Evidence of a former bread oven.
The Oak Room on the ground floor. It was originally a service area and can now be booked as a meeting room. This chimney was a later addition to the house, as was one in the neighbouring main hall.
Another view of the Oak Room which has windows looking out over the Bridge Cottage forecourt, left, and over the river.
The fireplace in the Central Hall. Originally the Central Hall would have been open to the rafters with a central hearth. This fireplace and two floors were later additions to the property. The second of those floors has now been removed to once again give a view of the rafters.
Peering up the chimney from the Central Hall.
Entry to Bridge Cottage is now via a gift shop built in place of a lean-to which was demolished during restoration of the building. Above the gift shop is a Heritage Hub, a room housing Uckfield Preservation Society’s historical archive.
The Heritage Hub where collections of historic material gathered by Uckfield Preservation Society are housed. Visits to the archive can be arranged by appointment.
Tucked away out of sight is the ground source heat pump which provides all the heating in Bridge Cottage during winter, and helps keep it cool during the summer.
A new extension attached to the back of Bridge Cottage houses a kitchen.

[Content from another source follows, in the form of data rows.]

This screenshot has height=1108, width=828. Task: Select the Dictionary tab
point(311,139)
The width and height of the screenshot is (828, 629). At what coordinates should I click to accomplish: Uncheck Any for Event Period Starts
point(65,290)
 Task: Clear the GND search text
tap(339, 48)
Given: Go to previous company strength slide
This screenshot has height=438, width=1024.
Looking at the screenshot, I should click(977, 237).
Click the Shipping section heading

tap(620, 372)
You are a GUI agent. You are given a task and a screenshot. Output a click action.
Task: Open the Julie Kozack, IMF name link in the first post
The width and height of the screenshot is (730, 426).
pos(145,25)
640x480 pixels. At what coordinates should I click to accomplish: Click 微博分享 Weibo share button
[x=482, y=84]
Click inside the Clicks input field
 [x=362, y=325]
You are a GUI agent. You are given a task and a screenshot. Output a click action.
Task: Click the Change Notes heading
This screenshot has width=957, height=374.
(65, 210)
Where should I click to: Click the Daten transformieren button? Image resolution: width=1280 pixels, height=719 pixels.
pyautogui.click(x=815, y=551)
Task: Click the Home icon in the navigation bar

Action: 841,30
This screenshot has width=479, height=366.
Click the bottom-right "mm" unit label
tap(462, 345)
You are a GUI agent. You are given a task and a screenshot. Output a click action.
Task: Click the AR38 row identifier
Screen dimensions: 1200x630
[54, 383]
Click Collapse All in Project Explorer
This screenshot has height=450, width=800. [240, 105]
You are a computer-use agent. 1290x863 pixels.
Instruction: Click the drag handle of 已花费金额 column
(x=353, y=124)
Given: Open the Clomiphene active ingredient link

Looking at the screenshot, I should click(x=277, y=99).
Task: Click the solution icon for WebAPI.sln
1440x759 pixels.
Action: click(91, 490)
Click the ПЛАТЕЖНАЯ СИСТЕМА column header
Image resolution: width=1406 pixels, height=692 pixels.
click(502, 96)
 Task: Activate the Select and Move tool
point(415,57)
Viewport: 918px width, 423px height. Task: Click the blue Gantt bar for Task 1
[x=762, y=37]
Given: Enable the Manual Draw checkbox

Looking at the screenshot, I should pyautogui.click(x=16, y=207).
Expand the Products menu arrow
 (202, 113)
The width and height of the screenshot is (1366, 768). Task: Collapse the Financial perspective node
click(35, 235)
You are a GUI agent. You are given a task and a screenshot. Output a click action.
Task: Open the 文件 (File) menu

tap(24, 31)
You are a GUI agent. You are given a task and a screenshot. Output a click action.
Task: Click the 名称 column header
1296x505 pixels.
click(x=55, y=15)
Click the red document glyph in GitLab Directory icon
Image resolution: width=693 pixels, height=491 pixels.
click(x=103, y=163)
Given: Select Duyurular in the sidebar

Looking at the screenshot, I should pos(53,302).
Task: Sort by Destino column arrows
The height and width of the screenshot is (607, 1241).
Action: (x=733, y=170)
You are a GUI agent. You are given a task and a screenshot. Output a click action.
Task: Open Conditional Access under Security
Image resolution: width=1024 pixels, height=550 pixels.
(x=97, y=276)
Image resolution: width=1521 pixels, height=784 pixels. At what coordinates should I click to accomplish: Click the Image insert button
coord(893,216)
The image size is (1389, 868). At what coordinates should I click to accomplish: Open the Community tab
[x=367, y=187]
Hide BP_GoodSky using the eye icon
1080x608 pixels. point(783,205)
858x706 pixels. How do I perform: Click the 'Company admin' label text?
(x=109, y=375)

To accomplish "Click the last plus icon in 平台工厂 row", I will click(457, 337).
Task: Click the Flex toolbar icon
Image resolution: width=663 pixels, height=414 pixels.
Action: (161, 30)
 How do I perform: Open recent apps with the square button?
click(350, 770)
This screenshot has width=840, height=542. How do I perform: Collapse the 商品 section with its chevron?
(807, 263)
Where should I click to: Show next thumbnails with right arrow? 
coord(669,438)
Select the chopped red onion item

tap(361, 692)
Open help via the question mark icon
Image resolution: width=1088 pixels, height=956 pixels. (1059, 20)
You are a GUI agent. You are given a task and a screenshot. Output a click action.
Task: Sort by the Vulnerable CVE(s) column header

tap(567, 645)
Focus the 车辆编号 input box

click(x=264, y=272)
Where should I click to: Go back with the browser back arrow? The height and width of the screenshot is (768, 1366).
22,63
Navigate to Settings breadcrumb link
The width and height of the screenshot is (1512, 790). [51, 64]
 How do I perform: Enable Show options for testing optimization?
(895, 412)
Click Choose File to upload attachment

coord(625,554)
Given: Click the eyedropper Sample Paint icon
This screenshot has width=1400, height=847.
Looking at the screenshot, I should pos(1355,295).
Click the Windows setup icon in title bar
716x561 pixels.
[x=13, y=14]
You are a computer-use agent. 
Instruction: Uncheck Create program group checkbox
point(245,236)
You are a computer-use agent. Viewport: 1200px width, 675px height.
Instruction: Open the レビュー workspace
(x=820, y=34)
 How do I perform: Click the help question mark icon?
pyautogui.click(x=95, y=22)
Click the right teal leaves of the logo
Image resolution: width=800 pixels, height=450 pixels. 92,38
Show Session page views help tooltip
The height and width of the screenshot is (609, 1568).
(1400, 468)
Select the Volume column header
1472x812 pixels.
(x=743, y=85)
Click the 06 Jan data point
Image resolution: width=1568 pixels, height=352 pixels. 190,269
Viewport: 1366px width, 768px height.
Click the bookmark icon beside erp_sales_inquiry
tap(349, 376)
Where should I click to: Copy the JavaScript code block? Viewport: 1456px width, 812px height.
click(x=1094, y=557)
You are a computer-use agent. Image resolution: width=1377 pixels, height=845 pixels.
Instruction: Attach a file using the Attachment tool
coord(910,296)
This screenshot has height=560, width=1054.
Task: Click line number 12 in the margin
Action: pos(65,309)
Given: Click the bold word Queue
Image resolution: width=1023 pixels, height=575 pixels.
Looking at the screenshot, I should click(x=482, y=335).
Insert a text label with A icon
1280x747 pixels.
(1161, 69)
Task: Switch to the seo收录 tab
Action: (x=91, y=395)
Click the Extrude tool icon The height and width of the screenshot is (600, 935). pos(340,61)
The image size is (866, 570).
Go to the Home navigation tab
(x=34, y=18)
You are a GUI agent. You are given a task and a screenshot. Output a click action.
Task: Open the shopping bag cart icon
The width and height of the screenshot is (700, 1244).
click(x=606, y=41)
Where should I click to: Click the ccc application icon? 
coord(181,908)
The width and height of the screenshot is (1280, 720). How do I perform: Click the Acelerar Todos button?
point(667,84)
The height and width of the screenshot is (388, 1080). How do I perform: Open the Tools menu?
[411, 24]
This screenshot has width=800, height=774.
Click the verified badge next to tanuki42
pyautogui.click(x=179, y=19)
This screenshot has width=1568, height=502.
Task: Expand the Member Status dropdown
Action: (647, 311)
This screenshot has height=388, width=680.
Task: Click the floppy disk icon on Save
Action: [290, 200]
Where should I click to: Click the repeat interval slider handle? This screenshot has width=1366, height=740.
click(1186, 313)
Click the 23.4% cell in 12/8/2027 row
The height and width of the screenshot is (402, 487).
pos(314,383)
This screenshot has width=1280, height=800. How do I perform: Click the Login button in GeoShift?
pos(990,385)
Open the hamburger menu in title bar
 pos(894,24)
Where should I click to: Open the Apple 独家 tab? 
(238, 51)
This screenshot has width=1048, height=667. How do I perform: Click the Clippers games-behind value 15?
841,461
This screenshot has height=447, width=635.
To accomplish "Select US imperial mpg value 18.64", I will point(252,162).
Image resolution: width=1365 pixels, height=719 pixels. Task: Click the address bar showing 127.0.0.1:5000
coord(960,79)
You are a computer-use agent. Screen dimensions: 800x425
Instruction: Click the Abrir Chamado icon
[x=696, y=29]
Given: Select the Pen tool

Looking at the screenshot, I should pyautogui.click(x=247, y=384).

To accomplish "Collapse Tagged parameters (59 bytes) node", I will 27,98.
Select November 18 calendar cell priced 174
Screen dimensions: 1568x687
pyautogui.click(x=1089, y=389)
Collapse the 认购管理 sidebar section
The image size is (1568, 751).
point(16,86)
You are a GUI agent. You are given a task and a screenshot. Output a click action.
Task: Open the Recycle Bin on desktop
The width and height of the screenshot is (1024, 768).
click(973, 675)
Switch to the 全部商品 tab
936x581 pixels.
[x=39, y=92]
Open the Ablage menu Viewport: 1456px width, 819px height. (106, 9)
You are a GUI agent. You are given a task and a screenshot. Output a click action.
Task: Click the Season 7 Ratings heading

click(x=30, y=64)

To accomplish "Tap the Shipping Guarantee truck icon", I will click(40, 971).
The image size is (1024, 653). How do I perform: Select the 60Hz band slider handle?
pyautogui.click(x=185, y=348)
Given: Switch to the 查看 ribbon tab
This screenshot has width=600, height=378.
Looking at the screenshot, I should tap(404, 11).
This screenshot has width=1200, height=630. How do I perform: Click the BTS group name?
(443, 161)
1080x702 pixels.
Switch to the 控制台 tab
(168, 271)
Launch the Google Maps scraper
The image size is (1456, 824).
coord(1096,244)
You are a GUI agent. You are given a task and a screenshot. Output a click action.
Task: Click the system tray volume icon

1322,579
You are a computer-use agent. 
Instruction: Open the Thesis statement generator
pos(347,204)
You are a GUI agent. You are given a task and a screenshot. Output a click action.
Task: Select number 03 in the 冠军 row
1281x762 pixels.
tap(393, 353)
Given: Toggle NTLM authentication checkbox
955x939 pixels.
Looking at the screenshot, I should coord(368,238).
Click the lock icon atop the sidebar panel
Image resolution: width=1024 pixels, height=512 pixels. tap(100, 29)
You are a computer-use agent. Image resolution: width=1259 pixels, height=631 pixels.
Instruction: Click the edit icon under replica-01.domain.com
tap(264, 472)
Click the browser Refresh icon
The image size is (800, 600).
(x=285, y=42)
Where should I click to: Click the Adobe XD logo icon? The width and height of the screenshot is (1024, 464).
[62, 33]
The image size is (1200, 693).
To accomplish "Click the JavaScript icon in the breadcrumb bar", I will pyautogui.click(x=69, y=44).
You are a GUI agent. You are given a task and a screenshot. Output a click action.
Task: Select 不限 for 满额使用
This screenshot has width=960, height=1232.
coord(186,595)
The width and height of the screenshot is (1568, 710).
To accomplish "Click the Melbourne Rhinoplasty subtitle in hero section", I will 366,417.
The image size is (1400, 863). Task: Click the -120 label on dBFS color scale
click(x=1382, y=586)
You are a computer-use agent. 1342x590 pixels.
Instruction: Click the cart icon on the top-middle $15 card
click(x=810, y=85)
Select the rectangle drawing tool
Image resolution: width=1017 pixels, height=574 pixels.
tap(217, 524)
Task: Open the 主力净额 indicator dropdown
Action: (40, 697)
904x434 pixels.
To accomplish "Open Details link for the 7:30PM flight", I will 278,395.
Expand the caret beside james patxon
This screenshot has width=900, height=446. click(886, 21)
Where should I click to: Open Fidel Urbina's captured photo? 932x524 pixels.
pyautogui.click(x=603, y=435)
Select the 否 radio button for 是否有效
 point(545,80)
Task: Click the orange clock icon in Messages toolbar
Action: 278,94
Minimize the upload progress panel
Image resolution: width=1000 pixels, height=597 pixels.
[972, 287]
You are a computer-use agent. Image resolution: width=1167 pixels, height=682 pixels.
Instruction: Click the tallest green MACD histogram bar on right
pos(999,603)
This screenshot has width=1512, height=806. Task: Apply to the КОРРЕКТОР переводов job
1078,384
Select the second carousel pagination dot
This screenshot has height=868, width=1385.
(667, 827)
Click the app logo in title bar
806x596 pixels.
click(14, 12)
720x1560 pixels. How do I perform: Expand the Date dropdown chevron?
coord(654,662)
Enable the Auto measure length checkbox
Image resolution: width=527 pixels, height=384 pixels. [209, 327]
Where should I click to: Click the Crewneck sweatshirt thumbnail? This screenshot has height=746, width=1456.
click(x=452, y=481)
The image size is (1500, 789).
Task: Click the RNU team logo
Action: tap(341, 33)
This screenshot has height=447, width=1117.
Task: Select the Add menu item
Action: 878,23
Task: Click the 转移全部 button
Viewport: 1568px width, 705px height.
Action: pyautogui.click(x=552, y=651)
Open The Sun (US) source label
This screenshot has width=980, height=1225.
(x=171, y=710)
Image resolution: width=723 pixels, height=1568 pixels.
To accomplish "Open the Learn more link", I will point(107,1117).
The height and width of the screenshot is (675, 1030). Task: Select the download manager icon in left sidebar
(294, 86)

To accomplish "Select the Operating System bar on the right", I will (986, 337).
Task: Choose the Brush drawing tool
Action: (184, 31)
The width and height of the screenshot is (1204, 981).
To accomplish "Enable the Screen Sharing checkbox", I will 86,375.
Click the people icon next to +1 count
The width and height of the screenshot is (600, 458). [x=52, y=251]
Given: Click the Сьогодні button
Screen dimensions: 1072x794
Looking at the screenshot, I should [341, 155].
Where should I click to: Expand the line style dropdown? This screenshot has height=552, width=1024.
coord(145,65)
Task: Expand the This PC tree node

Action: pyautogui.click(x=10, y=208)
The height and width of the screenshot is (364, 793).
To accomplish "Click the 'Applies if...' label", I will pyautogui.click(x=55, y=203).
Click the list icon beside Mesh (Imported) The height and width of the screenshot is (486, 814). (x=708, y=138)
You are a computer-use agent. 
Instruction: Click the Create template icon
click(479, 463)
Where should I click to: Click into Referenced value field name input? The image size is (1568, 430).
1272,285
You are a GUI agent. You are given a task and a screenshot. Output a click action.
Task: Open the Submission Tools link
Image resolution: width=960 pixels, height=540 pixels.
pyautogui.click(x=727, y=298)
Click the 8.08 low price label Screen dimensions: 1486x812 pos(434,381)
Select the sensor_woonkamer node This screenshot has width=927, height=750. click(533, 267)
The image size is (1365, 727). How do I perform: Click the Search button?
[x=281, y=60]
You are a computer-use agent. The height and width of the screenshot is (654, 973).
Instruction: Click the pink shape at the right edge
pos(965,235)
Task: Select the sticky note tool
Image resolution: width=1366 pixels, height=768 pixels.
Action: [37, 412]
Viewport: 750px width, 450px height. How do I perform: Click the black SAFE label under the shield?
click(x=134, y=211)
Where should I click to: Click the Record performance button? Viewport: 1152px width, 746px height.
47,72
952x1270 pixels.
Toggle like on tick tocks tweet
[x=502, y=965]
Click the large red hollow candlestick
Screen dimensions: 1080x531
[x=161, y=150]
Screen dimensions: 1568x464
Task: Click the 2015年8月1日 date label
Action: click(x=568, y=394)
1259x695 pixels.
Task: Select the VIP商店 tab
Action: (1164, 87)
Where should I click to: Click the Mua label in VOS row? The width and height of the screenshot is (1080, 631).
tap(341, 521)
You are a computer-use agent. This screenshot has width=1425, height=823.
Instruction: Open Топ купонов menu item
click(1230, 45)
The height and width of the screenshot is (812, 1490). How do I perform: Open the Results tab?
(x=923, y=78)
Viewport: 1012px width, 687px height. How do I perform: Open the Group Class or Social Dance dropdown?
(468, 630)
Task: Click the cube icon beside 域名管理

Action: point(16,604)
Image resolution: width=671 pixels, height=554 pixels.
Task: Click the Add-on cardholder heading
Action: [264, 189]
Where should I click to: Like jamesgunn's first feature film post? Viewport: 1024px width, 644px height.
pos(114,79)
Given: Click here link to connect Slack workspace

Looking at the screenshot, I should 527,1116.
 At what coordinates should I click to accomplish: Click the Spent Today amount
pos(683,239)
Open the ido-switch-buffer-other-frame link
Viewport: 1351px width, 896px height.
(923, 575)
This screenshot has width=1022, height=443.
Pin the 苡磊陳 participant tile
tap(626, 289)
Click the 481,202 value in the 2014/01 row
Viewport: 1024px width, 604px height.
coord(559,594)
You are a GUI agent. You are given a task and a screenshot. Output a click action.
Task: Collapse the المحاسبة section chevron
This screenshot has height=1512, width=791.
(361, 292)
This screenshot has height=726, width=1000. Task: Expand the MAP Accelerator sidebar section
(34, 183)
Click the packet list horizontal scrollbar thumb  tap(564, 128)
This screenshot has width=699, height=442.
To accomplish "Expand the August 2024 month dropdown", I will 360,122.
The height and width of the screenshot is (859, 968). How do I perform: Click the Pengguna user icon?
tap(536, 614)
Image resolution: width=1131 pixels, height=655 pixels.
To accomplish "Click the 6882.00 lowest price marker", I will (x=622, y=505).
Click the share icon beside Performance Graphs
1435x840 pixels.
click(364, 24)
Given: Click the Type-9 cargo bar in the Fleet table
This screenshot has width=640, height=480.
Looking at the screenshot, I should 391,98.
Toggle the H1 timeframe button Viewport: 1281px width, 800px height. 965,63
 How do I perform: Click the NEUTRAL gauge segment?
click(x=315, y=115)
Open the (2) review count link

Outside views of Bridge Cottage
Members of the Brighter Uckfield Campaign recently spent a morning cutting back ivy, trees and bushes on the banks of the River Uck next to Bridge Cottage to improve the view from the new garden.
Uckfield News pictures below show the view now from the town bridge and another view from the other end of the cottage, also including the wooden town crier sculpture.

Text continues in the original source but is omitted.